**Stored items:**
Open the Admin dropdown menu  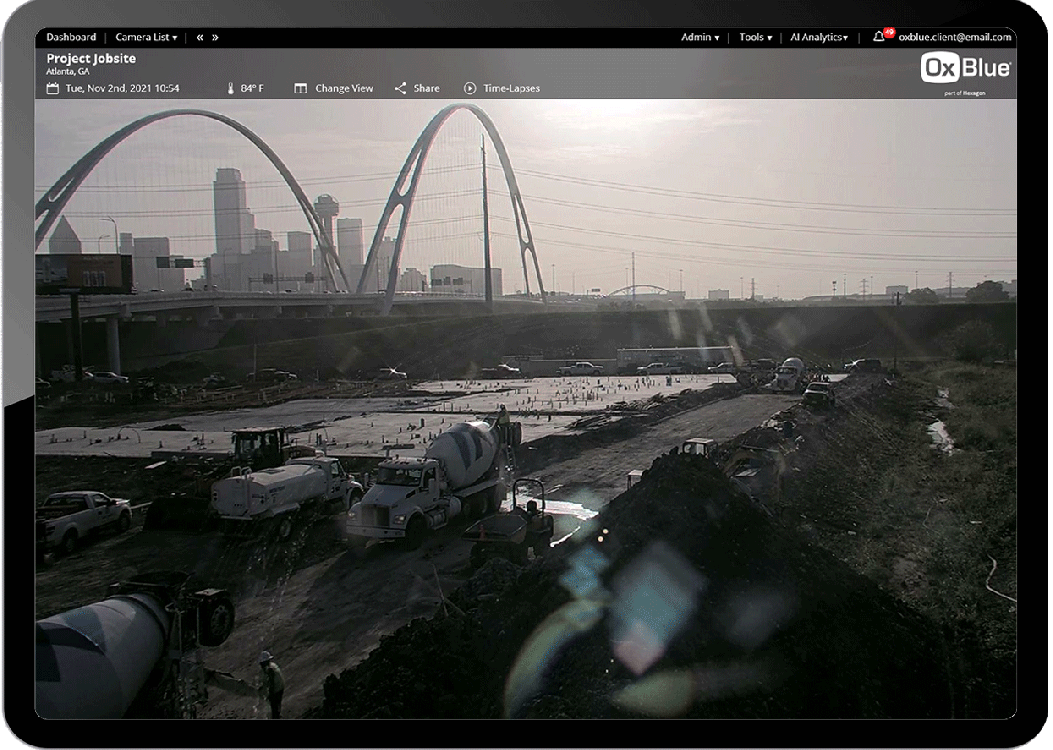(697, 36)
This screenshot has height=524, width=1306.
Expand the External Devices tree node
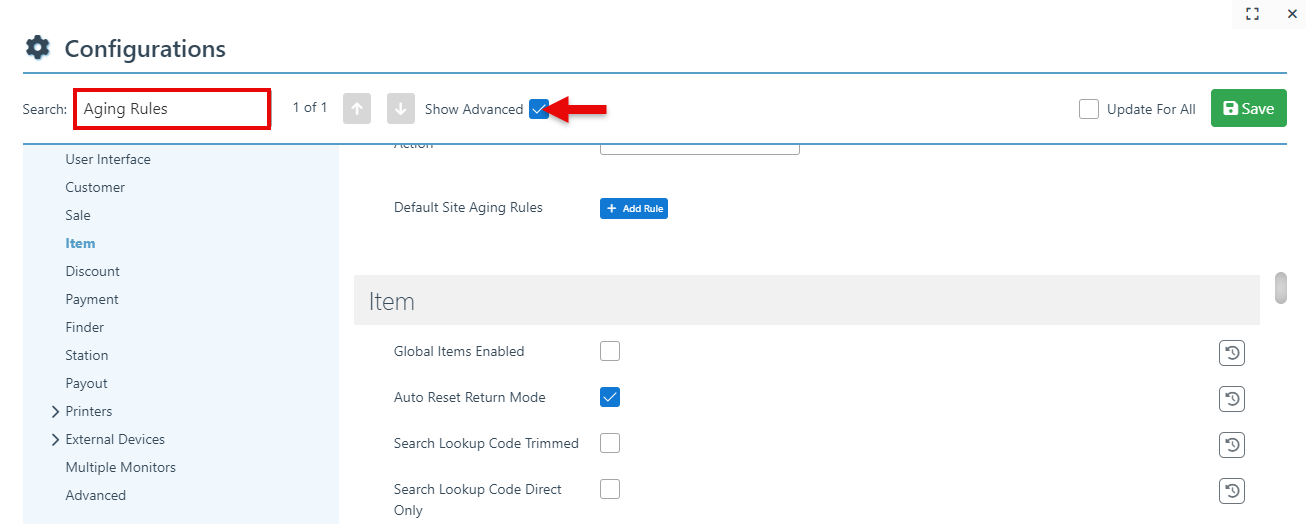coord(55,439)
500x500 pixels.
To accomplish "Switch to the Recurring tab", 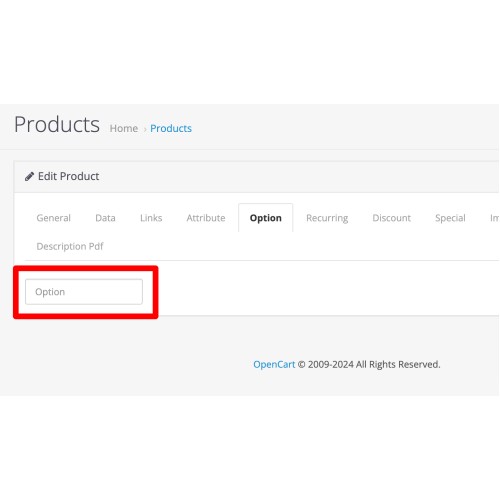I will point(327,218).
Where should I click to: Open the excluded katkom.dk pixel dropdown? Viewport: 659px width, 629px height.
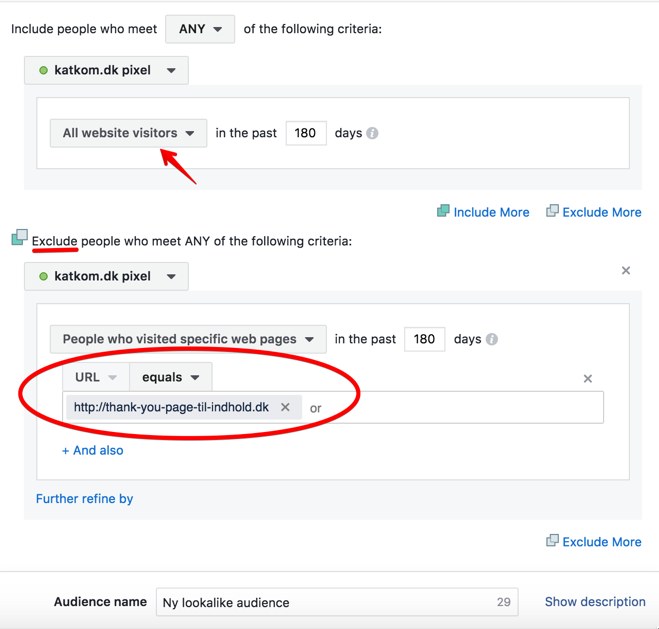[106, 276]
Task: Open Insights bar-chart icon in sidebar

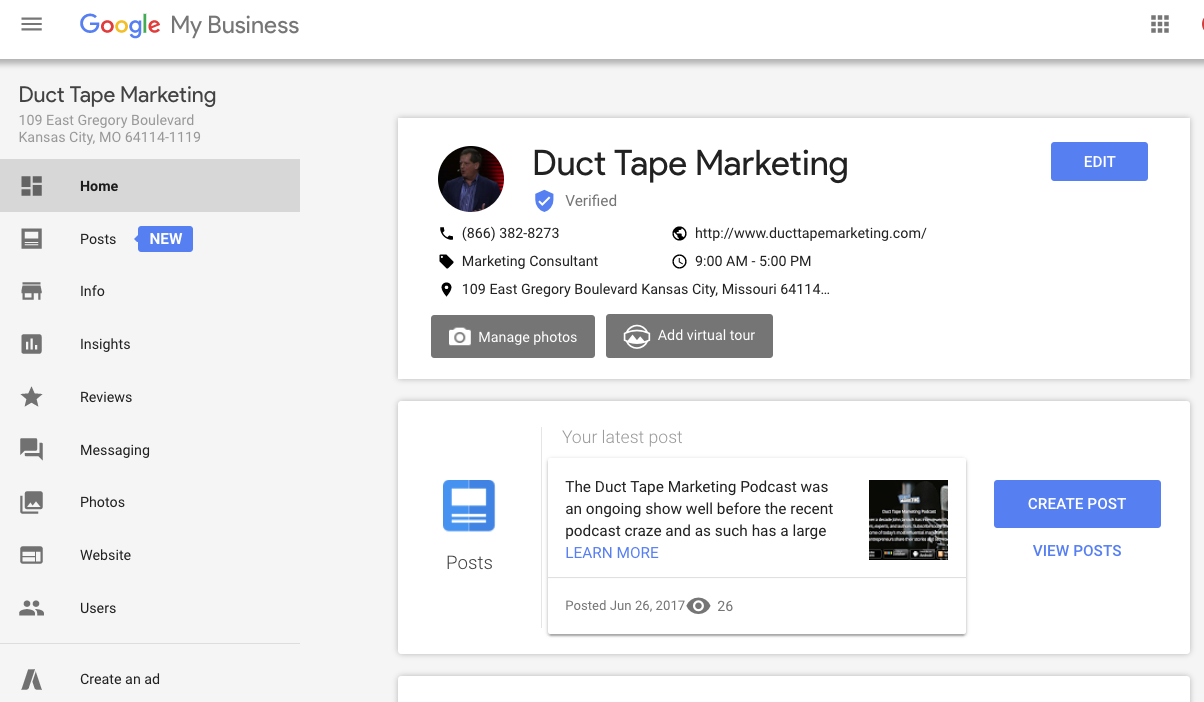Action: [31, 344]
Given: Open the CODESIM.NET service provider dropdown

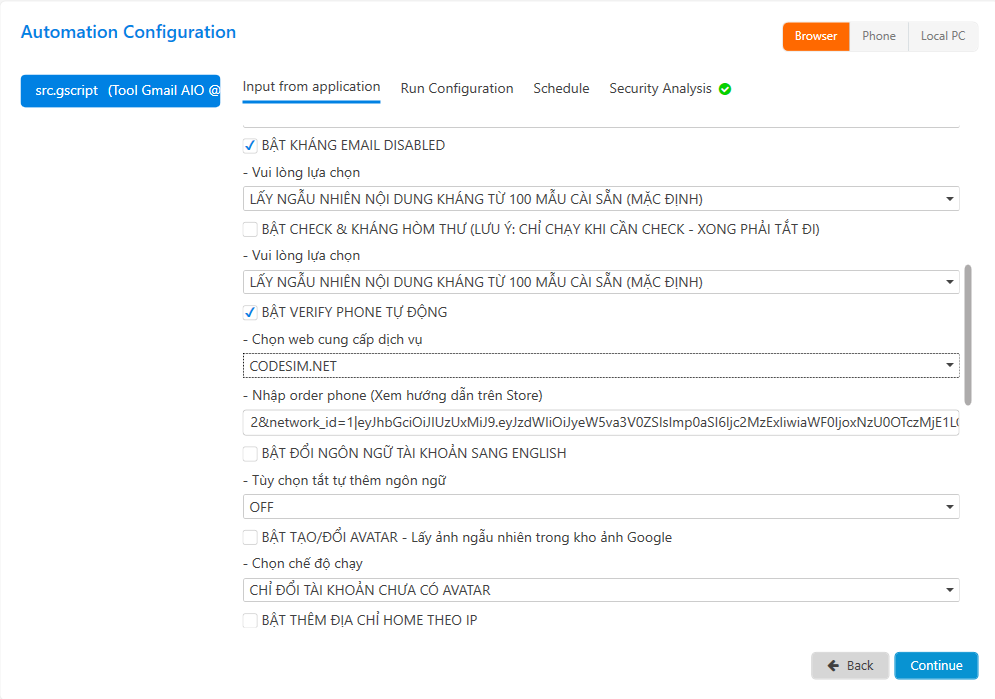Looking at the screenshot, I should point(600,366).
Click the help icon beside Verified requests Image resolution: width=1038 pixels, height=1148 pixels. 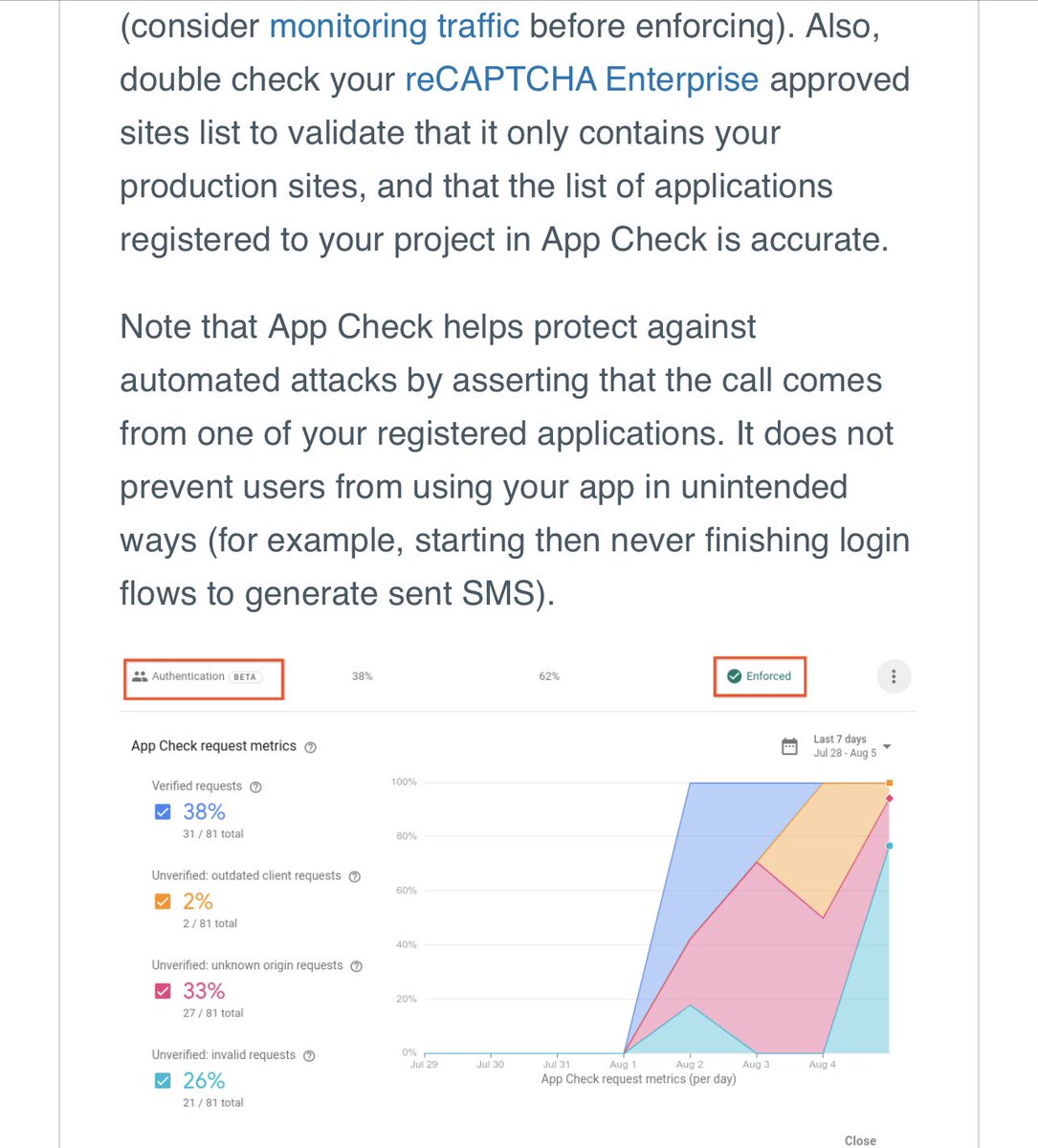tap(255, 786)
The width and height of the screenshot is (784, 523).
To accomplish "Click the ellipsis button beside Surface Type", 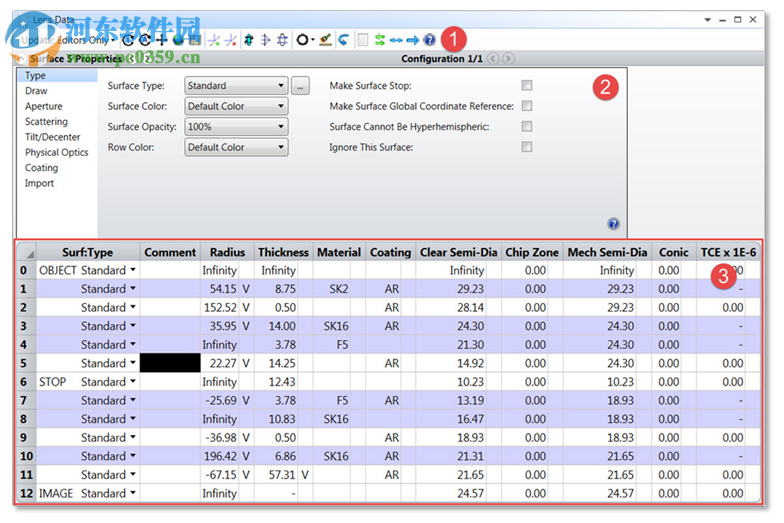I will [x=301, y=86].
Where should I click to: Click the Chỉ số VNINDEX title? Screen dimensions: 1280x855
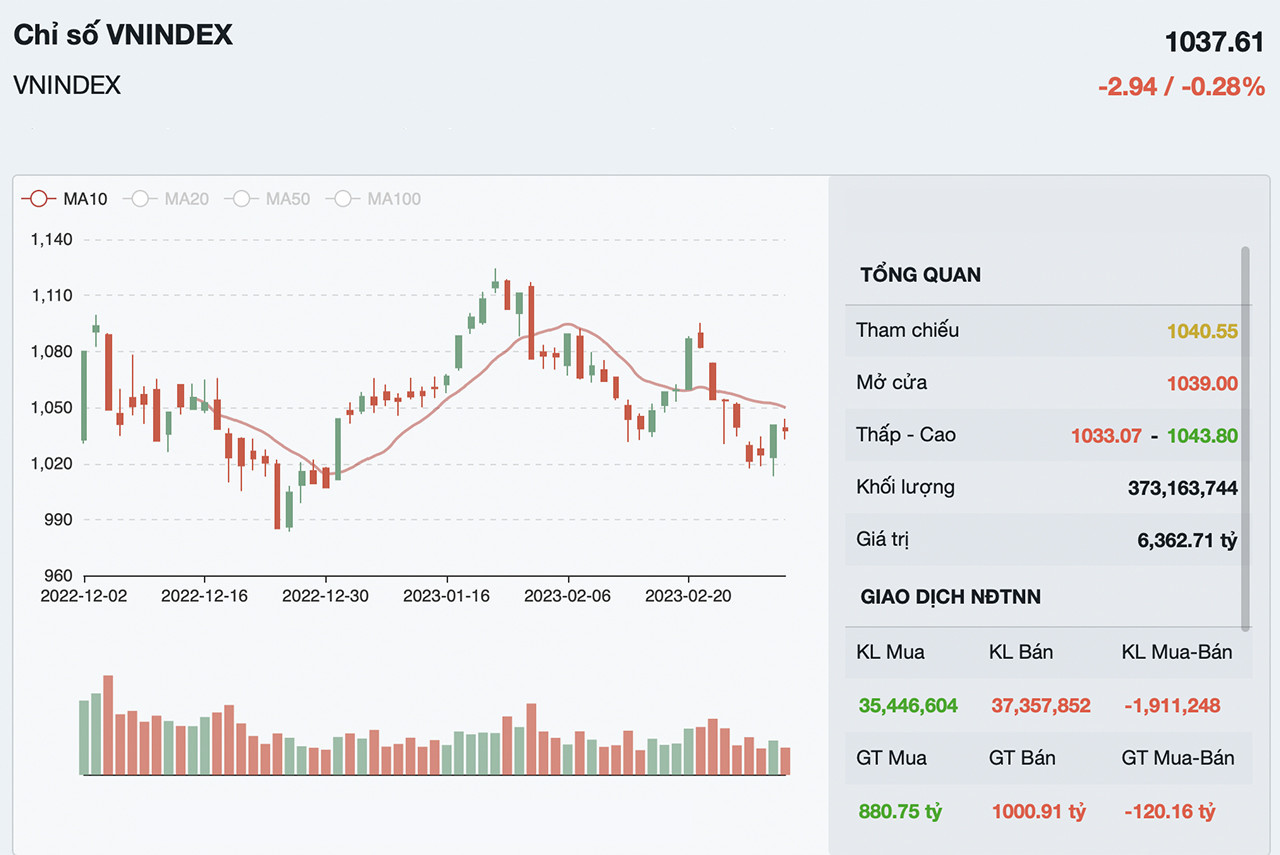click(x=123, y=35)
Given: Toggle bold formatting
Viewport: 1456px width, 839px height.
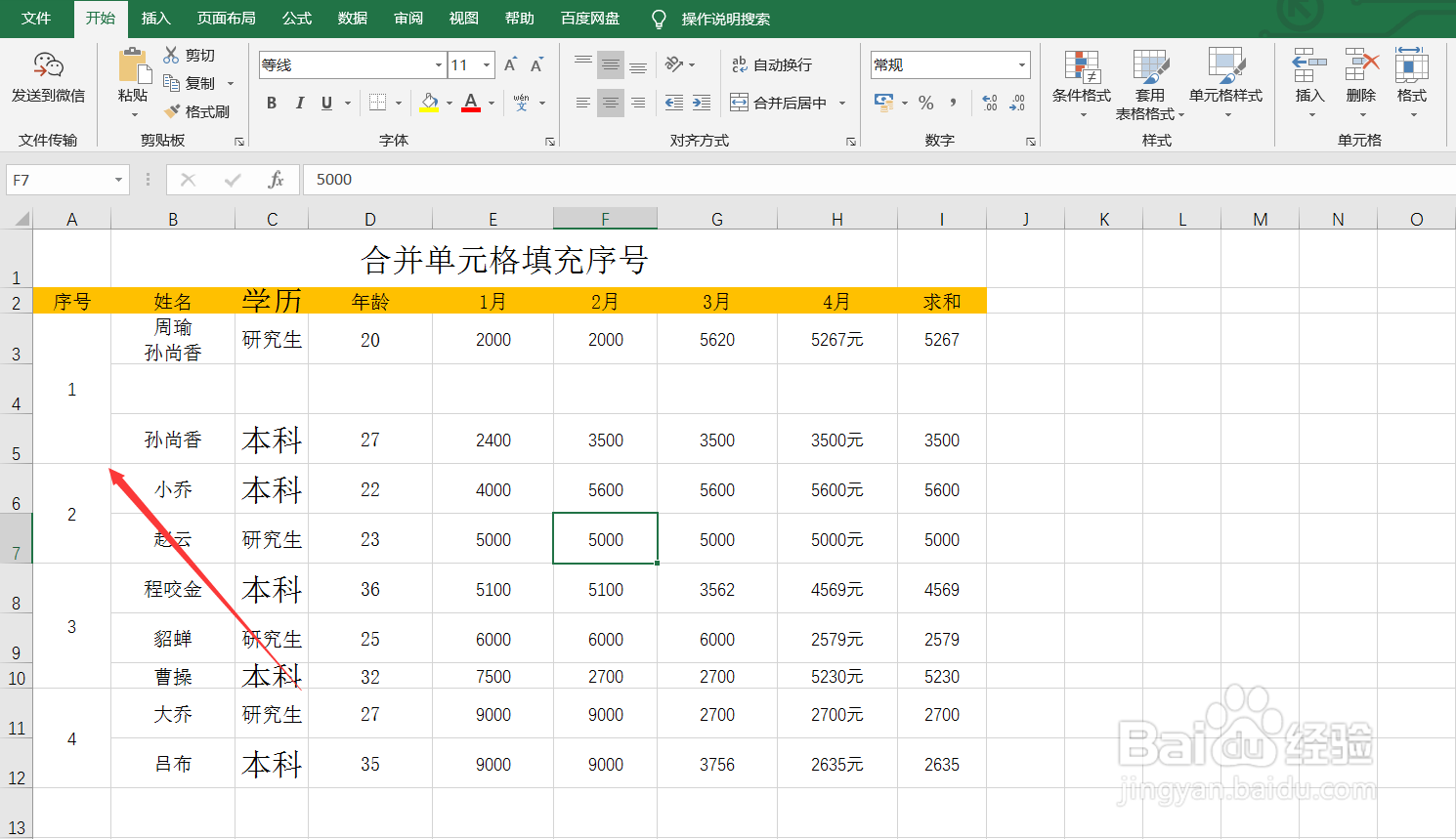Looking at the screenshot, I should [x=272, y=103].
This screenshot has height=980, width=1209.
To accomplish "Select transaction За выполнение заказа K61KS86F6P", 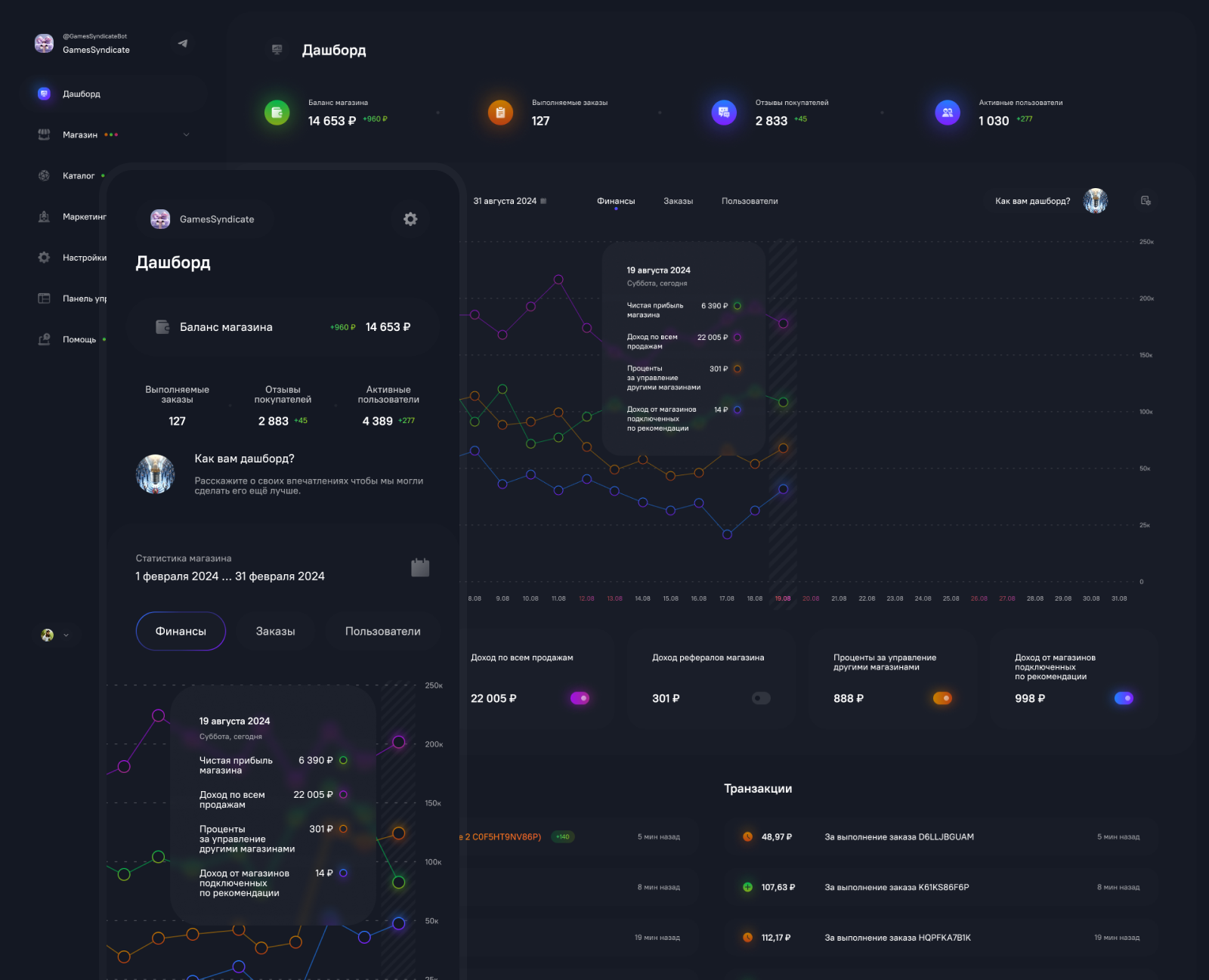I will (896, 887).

**WHAT TO PRODUCE:** In the records above, find each line with the string "This" and list it.

**RESPONSE:**
This screenshot has height=524, width=1306.
This screenshot has height=980, width=1209.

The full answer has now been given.